Тысячу лет спустя после Кира (ибо Зохак упоминается Моисеем Хоренским в V веке) мы находим все это снова забытым, и смутные слухи о Траэтаоне и Ажи-Дахаке наконец собраны, упорядочены и истолкованы во что-то понятное для более поздних веков. Зохак — трехголовый тиран на троне Персии — трехголовый, потому что ведийский Ахи был трехголовым, только одна из голов Зохака теперь стала человеческой. Зохак убил Джемшида из династии Пешдадидов: Феридун теперь побеждает Зохака на берегах Тигра. Затем он поражает его своей булавой с коровьей головой и уже готов убить его, когда, как говорит Фирдоуси, сверхъестественный голос прошептал ему на ухо—

Slay him not now, his time is not yet come,

His punishment must be prolonged awhile;

And as he cannot now survive the wound,

Bind him with heavy chains—convey him straight

Upon the mountain, there within a cave,

Deep, dark, and horrible—with none to soothe

His sufferings, let the murderer lingering die.

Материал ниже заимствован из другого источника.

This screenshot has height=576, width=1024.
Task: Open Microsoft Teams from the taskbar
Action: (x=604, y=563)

The work of heaven performing, Feridun

First purified the world from sin and crime.

Yet Feridun was not an angel, nor

Composed of musk and ambergris. By justice

And generosity he gained his fame.

Do thou but exercise these princely virtues,

And thou wilt be renowned as Feridun.

В качестве последней стадии в мифе о ведийском Траитане мы можем упомянуть версии, подобные тем, что даны сэром Джоном Малкольмом и другими, которые видят в Зохаке представителя ассирийского нашествия, длившегося в течение тысячи лет правления Зохака, и которые превращают Феридуна в Арбака Мидийского, завоевателя Сарданапала. Мы можем затем взглянуть на все это в новом свете, который пролил на него гений Бюрнуфа, и наблюдать ретроградные изменения Арбака в Феридуна, Феридуна в Фредуна, Фредуна в Траэтаону, Траэтаоны в Траитану — каждая отдельная фаза в растворяющемся виде мифологии.

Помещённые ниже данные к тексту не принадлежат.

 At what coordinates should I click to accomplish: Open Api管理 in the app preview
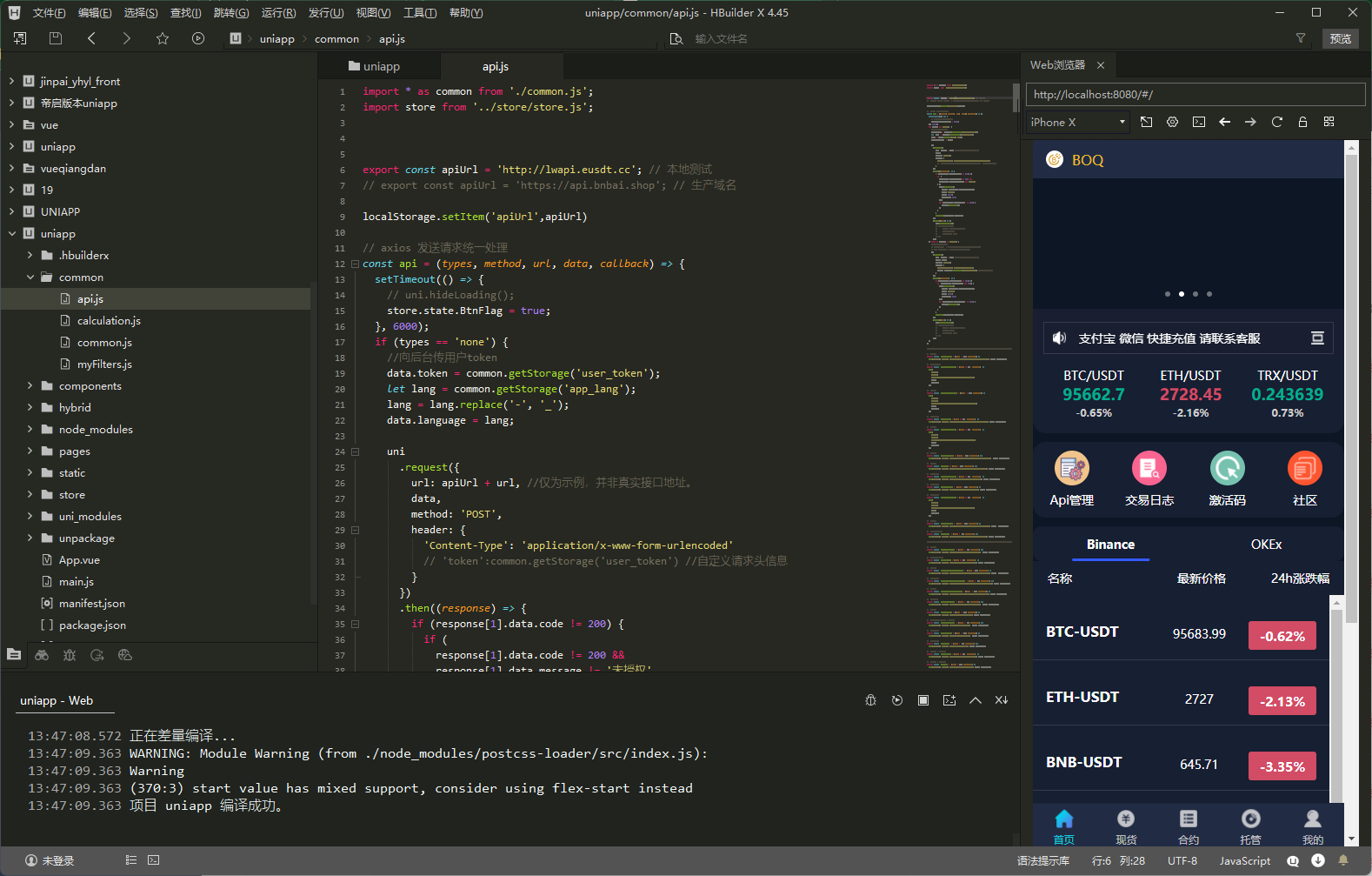click(1071, 478)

Что касается языка Персии, его биография заканчивается на «Шахнаме». То, что следует за этим, едва ли демонстрирует какие-либо признаки роста или упадка. Язык становится все более и более обремененным иностранными словами; но грамматика, кажется, достигла своего низшего предела и сопротивляется дальнейшим изменениям. Из этого состояния грамматического оцепенения языки восстанавливаются путем вторичного образования, которое растет медленно и незаметно поначалу в речи народа; пока, наконец, возрождающийся дух не поднимается вверх и не сметает, подобно весенним водам, замерзшую поверхность выродившегося правительства, жречества, литературы и грамматики.

Октябрь 1853 г.

ПРИМЕЧАНИЯ:

[32] Brihad-âranyaka, IV. 5, 15 ed. Roer, p. 487.

[33] Там же, стр. 478. Чхандогья-упанишада, VIII. 3, 3-4.

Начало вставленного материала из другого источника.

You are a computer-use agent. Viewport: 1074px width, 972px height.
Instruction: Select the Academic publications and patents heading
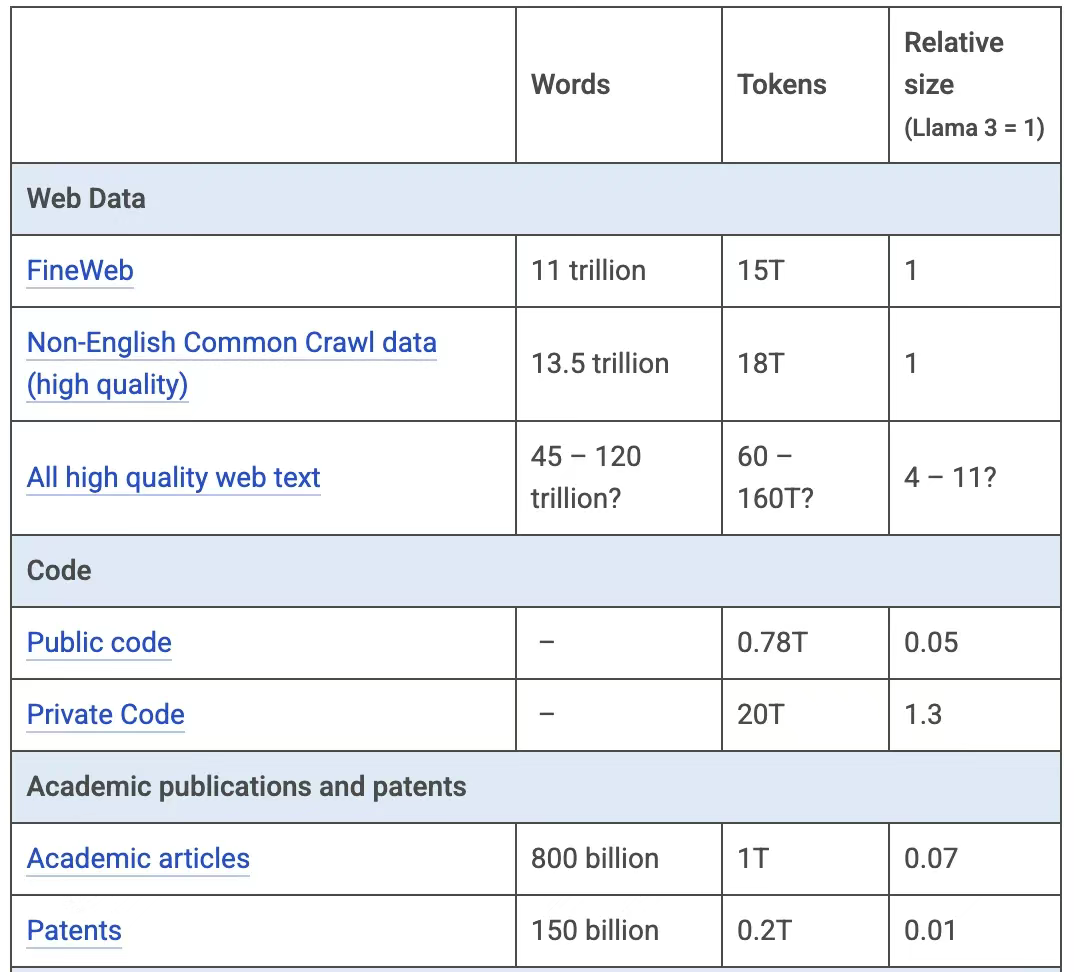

[34] При написании вышеизложенного я скорее размышлял о мыслительном процессе, необходимом для создания таких слов, как брахман, атман и других, нежели об их идиоматическом употреблении в древней литературе Индии. Можно было бы возразить, например, что брахман в среднем роде в значении творческой силы или главной причины всех вещей не встречается в Ригведе. Это верно. Но он встречается в этом значении в Атхарваведе и в нескольких Брахманах. Там мы читаем о «древнейшем или величайшем Брахмане, который управляет всем, что было или будет». Говорится, что небо принадлежит одному лишь Брахману (Атхарваведа X. 8, 1). В Брахманах этот Брахман называется первородным, самосущим, лучшим из богов, и говорится, что небо и земля были установлены им. Даже жизненные духи отождествляются с ним (Шатапатха-брахмана VIII. 4, 9, 3). В других же отрывках этот же Брахман представлен как существующий в человеке (Атхарваведа X. 7, 17), и именно в этом отрывке мы можем наблюдать переход от среднего рода брахман к Брахману, мыслимому как мужской:

Ye purushe bráhma vidus te viduh parameshthinam,

Yo veda parameshthinam, yas ka veda pragâpatim,

Gyeshtham ye brãhmanam vidus, te skambham anu samviduh.

'They who know Bráhman in man, they know the Highest,

He who knows the Highest, and he who knows Pragâpati (the lord of creatures),

And they who know the oldest Brãhmana, they know the Ground.'

Слово Брахмана, которое здесь используется, является производной формой от Брахман; но что наиболее важно в этих строках, так это смешение слов среднего и мужского рода, безличных и личностных божеств. Этот процесс доводится до совершенства путем изменения Брахмана, среднего рода, даже грамматически в Брахмана, мужского рода, — изменение, которое произошло в Араньяках, где мы находим Брахмана, используемого в качестве имени мужского божества. Именно этот Брахман, с ударением на первом слоге, а не, как предполагалось, брахман, жрец, появляется вновь в поздней литературе как один из божественной триады: Брахман, Вишну, Шива. Слово брахман в среднем роде используется в Ригведе также в значении молитвы, изначально того, что исторгается из души, и, в одном смысле, того, что открывается. Отсюда в более поздние времена брахман используется собирательно для обозначения Веды, священного слова. Другое слово, с ударением на последнем слоге, — это брахман, человек, который молится, который произносит молитвы, жрец, и постепенно — брахман по профессии. В этом смысле оно часто используется в Ригведе (I. 108, 7), но еще не в значении брахмана по рождению или касте.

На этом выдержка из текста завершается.